It’s a familiar story…
A financial firm fails and threatens an important economic sector. The government steps in. Instead of directly bailing out shareholders, regulators sell assets with value to a competitor, and taxpayers cover losses on bad assets.
It’s the story of Bear Stearns and other major financial firms around the world in 2008. It’s also the story that’s unfolding in Italy right now.
Italian regulators bailed out Veneto Banca and Banca Popolare di Vicenza to avoid a crisis in its industrial heartland in the northeast region of the country.
This is Italy’s second major bailout within six months. At the end of last year, the country announced a rescue of the world’s oldest bank, Monte dei Paschi di Siena. That deal was completed last week, days before the second bailout was announced.
You might think stocks would drop on all the bad news. But that’s not what happened. Investors like to pretend problems don’t exist until they become too large to ignore. This was true in 2008 when multiple financial firms failed before the market crashed. It’s true now in Italy.
Europe’s Bubble Trouble
Investors are ignoring the risks, which has pushed the country’s benchmark stock market index into bubble territory. This is shown in the chart below.
Of course, we can’t tell for sure that we’re in a bubble until after it pops. But from studying past bubbles, I found that when the annualized rate of change exceeds 30%, it’s time to expect a sell-off. Well, as the chart shows, it’s time to look for a sell-off in Italy.
But there are problems beyond the borders of Italy.
Greece avoided defaulting on its debt next month because the euro zone agreed to give the country enough money to meet its obligations. That’s like taking a cash advance on one credit card to make the minimum payment on another.

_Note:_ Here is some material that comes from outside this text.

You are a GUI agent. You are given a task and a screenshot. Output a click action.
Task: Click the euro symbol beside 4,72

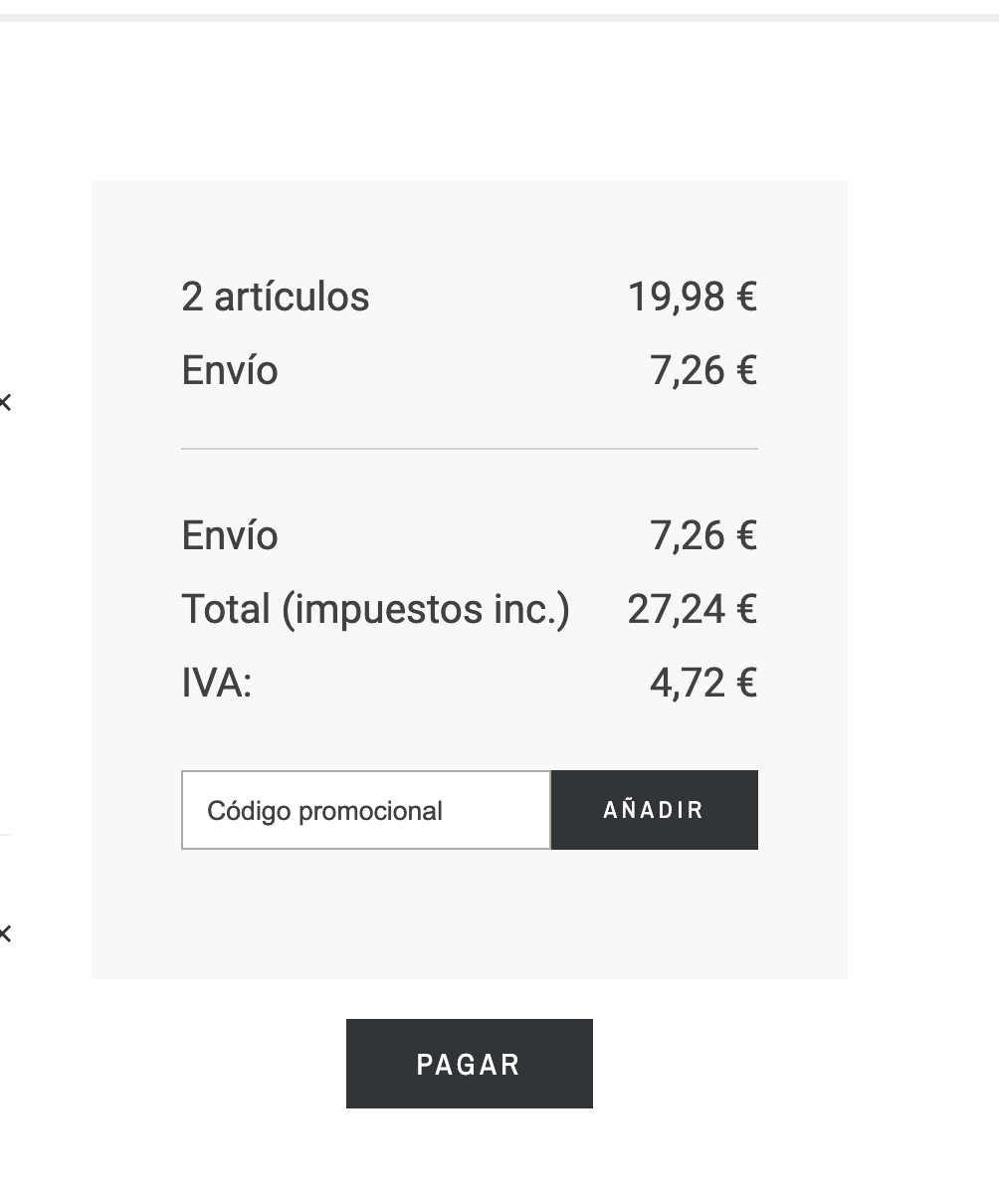[746, 683]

At the beginning of June, Spain’s fifth-largest bank failed. Spain’s largest bank, Santander, bought Banco Popular for €1. Banco Popular, with $100 billion in loans, never fully recovered from the subprime mortgage crisis of 2008.
Benchmark stock market indexes in Greece and Spain are also in bubble territory, with their annualized rate of change now topping 30%. The FTSE Eurotop 100 Index, a benchmark for the continent, is also flashing that same warning sign.
It is possible there are no problems below the surface of the European banking system. But those large bank failures are warning that all is not well. We know that it’s likely there are problems. The question is whether the stock market can shrug them off and continue higher.
The market has shrugged and rallied quite a few times in the past few years. But there will come a day when the stock market falls and a bear market begins. A crumbling financial system tells us the next global bear market could start in Europe.